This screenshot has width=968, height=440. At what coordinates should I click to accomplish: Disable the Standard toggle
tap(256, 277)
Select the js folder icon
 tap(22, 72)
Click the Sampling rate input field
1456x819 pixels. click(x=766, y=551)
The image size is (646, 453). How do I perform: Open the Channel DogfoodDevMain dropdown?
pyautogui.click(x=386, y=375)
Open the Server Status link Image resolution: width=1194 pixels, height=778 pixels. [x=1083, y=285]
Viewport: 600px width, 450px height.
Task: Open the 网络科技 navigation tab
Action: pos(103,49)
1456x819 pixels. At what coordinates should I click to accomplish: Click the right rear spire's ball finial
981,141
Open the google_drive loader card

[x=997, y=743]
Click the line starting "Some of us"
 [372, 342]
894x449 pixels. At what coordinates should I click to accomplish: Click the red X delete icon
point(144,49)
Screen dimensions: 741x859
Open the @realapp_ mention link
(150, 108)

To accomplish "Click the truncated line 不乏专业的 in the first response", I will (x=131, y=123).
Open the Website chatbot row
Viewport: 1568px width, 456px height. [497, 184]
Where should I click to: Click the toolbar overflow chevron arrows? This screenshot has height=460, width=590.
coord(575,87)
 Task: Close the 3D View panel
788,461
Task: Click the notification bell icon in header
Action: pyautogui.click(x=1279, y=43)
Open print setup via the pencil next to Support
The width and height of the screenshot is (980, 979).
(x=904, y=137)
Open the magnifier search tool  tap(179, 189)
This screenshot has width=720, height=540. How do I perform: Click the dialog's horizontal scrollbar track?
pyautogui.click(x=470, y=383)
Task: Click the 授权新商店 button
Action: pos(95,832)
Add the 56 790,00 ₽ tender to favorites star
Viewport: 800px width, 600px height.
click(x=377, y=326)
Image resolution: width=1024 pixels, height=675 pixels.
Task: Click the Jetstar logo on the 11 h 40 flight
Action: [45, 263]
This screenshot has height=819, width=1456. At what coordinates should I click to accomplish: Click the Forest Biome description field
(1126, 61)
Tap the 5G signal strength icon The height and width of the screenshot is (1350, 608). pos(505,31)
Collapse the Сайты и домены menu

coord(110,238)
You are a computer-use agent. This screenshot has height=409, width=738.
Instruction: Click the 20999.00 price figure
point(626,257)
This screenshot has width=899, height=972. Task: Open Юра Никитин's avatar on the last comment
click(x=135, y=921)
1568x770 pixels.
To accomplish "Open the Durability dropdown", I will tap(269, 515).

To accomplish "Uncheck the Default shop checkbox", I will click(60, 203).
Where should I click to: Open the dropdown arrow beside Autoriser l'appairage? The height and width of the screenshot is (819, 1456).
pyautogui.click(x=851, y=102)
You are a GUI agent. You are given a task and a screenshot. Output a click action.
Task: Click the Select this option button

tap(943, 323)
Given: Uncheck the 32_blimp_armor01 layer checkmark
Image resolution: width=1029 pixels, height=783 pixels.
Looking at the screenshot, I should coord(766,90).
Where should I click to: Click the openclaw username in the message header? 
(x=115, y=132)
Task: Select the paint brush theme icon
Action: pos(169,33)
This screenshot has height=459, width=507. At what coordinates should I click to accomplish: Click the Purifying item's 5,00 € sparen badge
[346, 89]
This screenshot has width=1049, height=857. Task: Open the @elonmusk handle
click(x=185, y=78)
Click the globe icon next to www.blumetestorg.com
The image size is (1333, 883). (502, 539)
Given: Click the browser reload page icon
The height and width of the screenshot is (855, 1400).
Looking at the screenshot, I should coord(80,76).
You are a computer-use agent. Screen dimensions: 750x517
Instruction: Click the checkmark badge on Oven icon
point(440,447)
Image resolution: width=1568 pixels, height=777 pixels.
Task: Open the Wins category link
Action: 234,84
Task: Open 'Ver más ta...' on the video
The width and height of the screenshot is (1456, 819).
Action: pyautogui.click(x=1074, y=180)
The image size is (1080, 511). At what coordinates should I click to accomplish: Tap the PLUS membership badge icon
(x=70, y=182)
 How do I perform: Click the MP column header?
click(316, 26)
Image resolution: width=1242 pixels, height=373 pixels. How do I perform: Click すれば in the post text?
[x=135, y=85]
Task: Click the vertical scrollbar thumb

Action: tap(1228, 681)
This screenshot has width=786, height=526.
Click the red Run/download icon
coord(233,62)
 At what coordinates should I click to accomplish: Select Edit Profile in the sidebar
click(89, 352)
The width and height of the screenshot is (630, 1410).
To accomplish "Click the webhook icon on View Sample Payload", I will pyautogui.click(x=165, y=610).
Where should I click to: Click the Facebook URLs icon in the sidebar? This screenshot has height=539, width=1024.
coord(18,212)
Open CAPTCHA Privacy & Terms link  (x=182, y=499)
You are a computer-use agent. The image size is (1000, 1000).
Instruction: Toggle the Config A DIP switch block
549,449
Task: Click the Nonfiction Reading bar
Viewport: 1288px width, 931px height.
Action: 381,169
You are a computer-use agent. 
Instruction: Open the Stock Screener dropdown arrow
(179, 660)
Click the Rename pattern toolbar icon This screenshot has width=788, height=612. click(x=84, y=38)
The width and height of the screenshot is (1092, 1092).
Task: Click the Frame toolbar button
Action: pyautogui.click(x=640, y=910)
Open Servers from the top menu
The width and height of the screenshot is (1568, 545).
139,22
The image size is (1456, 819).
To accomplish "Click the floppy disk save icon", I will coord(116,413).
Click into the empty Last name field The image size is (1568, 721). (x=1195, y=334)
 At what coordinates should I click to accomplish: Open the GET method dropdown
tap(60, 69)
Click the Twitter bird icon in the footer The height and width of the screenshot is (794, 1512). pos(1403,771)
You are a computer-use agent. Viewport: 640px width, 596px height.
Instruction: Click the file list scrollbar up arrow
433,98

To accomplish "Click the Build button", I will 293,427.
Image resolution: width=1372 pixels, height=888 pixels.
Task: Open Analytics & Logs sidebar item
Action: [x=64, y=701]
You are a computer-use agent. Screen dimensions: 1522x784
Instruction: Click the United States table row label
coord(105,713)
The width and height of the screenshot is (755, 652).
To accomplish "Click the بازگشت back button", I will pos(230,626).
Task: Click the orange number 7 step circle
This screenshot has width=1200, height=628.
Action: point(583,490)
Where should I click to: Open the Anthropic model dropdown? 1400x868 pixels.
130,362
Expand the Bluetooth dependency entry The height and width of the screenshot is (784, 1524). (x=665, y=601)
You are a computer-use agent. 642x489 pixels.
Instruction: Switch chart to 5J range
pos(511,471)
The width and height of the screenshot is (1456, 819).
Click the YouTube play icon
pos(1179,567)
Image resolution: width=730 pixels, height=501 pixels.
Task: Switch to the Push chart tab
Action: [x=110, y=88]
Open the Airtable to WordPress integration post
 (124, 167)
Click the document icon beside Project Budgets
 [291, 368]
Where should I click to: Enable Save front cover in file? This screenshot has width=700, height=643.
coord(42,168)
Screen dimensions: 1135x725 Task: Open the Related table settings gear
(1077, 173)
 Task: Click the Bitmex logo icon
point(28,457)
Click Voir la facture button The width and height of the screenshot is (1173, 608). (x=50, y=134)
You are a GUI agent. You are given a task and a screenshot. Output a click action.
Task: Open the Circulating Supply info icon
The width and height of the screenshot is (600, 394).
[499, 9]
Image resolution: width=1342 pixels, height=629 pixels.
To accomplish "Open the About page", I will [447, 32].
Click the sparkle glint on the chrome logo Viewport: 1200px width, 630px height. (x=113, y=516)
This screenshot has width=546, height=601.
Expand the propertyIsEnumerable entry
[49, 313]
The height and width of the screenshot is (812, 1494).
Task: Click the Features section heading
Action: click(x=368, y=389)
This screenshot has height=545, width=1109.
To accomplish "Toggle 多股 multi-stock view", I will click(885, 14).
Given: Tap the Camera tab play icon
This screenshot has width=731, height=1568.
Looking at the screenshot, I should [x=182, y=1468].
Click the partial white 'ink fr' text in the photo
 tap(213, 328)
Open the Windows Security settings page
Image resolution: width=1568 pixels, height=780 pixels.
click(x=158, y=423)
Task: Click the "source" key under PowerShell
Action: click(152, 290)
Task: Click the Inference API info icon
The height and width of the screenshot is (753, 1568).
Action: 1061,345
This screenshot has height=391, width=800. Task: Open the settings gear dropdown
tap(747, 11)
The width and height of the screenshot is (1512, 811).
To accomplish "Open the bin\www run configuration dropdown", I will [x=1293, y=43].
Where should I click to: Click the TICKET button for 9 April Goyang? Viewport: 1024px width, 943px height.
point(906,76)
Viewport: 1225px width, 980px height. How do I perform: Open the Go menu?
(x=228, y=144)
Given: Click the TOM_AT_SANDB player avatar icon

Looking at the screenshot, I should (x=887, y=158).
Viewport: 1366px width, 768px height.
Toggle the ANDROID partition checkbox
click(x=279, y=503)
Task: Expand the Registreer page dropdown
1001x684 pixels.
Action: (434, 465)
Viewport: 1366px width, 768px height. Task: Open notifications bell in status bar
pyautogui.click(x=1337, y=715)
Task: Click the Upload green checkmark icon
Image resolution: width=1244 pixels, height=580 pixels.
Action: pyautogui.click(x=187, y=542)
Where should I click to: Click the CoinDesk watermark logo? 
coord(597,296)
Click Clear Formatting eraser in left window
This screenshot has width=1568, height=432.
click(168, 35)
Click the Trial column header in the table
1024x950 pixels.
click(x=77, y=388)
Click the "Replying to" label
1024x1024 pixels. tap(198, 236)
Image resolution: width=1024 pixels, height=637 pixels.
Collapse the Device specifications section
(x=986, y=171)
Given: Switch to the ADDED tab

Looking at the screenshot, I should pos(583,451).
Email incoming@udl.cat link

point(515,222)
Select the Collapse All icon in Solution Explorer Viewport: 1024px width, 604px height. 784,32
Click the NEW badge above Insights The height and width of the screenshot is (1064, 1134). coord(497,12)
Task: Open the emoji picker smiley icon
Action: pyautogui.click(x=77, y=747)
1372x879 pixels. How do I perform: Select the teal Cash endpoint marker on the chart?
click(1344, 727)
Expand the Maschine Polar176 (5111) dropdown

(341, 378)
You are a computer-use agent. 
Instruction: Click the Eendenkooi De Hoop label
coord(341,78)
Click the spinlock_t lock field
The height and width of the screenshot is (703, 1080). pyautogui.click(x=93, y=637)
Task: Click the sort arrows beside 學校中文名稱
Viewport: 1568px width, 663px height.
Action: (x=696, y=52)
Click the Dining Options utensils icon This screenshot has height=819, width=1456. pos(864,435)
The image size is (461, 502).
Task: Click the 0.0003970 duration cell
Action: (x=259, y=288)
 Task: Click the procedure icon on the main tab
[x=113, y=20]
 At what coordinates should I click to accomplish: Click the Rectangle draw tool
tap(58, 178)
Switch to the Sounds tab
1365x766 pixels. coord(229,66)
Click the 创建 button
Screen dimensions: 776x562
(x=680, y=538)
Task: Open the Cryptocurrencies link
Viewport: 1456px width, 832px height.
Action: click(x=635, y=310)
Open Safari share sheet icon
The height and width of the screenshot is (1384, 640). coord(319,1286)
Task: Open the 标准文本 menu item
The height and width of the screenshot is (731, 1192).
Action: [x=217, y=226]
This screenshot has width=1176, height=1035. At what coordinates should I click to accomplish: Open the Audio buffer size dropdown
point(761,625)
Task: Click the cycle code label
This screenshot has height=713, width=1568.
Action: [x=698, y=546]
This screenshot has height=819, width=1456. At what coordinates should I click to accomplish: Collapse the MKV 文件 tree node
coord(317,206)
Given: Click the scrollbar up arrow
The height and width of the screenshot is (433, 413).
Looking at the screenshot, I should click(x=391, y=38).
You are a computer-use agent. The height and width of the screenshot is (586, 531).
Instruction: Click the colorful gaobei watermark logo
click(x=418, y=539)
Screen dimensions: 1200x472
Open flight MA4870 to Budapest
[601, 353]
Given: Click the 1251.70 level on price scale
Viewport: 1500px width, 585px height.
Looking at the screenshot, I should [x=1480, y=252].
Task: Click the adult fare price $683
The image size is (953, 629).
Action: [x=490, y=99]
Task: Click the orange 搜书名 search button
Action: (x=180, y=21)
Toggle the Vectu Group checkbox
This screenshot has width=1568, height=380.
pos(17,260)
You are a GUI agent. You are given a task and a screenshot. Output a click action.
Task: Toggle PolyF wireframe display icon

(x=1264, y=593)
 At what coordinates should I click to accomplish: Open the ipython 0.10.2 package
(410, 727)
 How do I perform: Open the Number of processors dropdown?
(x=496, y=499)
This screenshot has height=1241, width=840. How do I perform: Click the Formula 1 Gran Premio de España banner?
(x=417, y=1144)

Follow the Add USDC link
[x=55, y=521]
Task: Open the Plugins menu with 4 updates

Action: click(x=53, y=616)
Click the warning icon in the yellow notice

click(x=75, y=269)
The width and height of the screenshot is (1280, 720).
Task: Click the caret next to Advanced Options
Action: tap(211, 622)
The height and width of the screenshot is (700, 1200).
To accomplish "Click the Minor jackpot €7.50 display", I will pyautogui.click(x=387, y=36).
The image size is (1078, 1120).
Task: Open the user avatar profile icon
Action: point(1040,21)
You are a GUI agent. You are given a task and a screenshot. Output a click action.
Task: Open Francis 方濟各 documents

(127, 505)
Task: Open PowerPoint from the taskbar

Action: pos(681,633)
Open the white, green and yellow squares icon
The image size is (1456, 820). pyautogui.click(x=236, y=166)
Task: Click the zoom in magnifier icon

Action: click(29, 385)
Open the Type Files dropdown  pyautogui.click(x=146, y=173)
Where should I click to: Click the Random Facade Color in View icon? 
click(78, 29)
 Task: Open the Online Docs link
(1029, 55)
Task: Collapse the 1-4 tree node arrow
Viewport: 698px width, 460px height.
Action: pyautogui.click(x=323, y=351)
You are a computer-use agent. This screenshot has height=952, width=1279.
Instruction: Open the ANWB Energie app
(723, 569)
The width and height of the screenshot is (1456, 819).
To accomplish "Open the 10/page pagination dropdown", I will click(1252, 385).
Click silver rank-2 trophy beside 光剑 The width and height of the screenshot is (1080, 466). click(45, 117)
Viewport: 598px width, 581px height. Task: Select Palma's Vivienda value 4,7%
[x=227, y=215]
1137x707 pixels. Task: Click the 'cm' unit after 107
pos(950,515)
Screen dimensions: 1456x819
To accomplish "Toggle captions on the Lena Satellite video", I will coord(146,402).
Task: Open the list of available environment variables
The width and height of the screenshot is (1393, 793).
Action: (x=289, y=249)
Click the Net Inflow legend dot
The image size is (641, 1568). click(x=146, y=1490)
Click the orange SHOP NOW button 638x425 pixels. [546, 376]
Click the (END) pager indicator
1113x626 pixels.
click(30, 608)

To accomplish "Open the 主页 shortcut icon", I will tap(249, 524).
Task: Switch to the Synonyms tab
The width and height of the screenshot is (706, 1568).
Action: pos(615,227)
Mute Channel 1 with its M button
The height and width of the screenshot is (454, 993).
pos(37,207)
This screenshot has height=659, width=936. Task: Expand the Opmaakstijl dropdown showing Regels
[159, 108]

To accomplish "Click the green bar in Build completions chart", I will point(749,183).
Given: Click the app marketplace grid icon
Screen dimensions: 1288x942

Description of the task:
Please copy out the lines of the listing above, from the line containing "You are a computer-use agent. Screen dimensions: 750x517" to the line containing "will pyautogui.click(x=165, y=610).", with both of those lines included.

Complete response:
You are a computer-use agent. Screen dimensions: 750x517
Instruction: Click the checkmark badge on Oven icon
point(440,447)
Image resolution: width=1568 pixels, height=777 pixels.
Task: Open the Wins category link
Action: 234,84
Task: Open 'Ver más ta...' on the video
The width and height of the screenshot is (1456, 819).
Action: pyautogui.click(x=1074, y=180)
The image size is (1080, 511). At what coordinates should I click to accomplish: Tap the PLUS membership badge icon
(x=70, y=182)
 How do I perform: Click the MP column header?
click(316, 26)
Image resolution: width=1242 pixels, height=373 pixels. How do I perform: Click すれば in the post text?
[x=135, y=85]
Task: Click the vertical scrollbar thumb

Action: tap(1228, 681)
This screenshot has width=786, height=526.
Click the red Run/download icon
coord(233,62)
 At what coordinates should I click to accomplish: Select Edit Profile in the sidebar
click(89, 352)
The width and height of the screenshot is (630, 1410).
To accomplish "Click the webhook icon on View Sample Payload", I will pyautogui.click(x=165, y=610).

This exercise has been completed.